The data meant nothing to me – probably because I am loathe to read the manual, and just want to get it, take it out the box and start using it.  I could understand “Most Fertile – Day 13.”

By day 3 the little OvaCue decided that Day 13 was my day.  I was a bit suspicious as I thought it was awfully specific, when it really only had 3 days of data and really did not know me, but who am I to argue.

I continue to “lick a stick” each day so that it can store the data, as the more days it has the more data it has and the more accurate the reading is. On Day 13 it told me “MOST FERTILE DAY.”  I am fairly sure they were in uppercase as well.  It did not exactly instruct me to go out and procreate, but the underlying message was clear.

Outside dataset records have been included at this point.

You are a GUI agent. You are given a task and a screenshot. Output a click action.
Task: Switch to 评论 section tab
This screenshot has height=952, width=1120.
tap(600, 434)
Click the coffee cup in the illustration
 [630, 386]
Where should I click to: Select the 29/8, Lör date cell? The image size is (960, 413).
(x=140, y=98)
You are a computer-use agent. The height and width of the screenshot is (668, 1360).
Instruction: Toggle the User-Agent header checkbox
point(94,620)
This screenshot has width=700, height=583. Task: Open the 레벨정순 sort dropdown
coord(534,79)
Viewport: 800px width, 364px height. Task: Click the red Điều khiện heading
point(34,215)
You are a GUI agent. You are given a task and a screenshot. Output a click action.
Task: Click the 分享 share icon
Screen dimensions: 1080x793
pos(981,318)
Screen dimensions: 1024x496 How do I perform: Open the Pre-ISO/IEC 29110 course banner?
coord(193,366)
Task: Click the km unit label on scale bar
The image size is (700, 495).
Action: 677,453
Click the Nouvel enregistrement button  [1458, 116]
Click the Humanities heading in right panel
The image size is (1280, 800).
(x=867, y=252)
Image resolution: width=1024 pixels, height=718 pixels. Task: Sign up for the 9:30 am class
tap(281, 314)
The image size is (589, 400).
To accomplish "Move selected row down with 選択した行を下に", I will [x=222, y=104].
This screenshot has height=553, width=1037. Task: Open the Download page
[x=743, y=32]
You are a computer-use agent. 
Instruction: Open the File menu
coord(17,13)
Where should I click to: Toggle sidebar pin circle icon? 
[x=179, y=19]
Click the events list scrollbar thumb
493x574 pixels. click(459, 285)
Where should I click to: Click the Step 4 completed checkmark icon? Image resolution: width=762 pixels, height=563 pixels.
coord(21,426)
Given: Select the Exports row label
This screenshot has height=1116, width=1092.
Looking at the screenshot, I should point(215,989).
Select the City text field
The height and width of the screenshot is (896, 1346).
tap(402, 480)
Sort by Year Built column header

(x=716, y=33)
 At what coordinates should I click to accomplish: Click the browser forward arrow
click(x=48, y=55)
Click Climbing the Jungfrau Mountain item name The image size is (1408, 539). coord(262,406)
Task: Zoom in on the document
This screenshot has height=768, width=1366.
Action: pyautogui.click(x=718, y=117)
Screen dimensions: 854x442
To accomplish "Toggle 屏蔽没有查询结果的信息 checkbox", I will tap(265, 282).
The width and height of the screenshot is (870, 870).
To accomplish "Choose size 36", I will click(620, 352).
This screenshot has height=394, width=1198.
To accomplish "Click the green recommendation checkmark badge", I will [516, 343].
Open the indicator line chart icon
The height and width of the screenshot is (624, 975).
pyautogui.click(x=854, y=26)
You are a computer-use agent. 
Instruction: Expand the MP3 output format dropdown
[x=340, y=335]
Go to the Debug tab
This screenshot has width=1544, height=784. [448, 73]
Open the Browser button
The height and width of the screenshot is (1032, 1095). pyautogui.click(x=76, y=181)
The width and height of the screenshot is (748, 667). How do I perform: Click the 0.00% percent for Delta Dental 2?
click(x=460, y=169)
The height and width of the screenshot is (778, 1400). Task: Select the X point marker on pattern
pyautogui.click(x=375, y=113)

I obeyed the little mechanical device, as one does.  And on Day 14 it showed that my fertility was dropping.  Listen, I had only had this little machine for about three weeks and you can only start using it on your first day of your period.  I really had nothing to go on in terms of believing the read out, but I felt I had been wrong for the last year or so, I was willing to give this little machine a chance.

I had calculated my “most fertile period” based on all those lovely charts you find all over the web.  I am a 28-day person, so have the benefit of stability.  I was told day 11 – 13 were my days by every chart on-line, and had followed the rule more or less correctly for  some time, but not getting the results.  So here was this machine giving me new information, I was happy to just follow along (for now).

Because I was tracking my days I knew when my period was due and on the morning it was due.  I knew I should leave it a few days because ……. well that’s what they tell you to do.  But I figured that all I was going to do was get myself stressed and stare at the ticking hands of the clock all day.  So I left work early – got home and I pee’d on a stick by midday and it showed it was positive.  I am sure I yelped!!

I popped down to Clicks and bought 3 more tests.  I am sure it made a lovely picture, me with the trolley, my two snotty kids on either side of me (neither of which look like each other), no wedding ring, purchasing a half dozen pregnancy tests.  I could all but hear the sales assistant tut-tutting under her breath.  When I got home later in the day pee’d on another one and “whoop” there it was.

I was so very very thrilled – both with the results and also with my little machine whose instructions were so on the money.

Initially I thought I was going to leave it and keep it a secret, but the next day Kennith and I were going with a group of friends to Sabi for a week, and I knew there was no way I could maintain any kind of silence.  My friends are awfully bright, and if I was not polishing off a bottle of lovely Chenin Blanc by 10am they would be on to me in no time.

There is a rare thrill that one experiences when one finds out one is pregnant after trying  I think there is a moment of fear and trepidation, where you think “what have I done!” following by a few moments of feeling faint.  But then one things “Hey, look what I have done – whoop whoop!!” and you get all warm and glowy in side.  It is such an awesome feeling – really a hallmark moment in my life.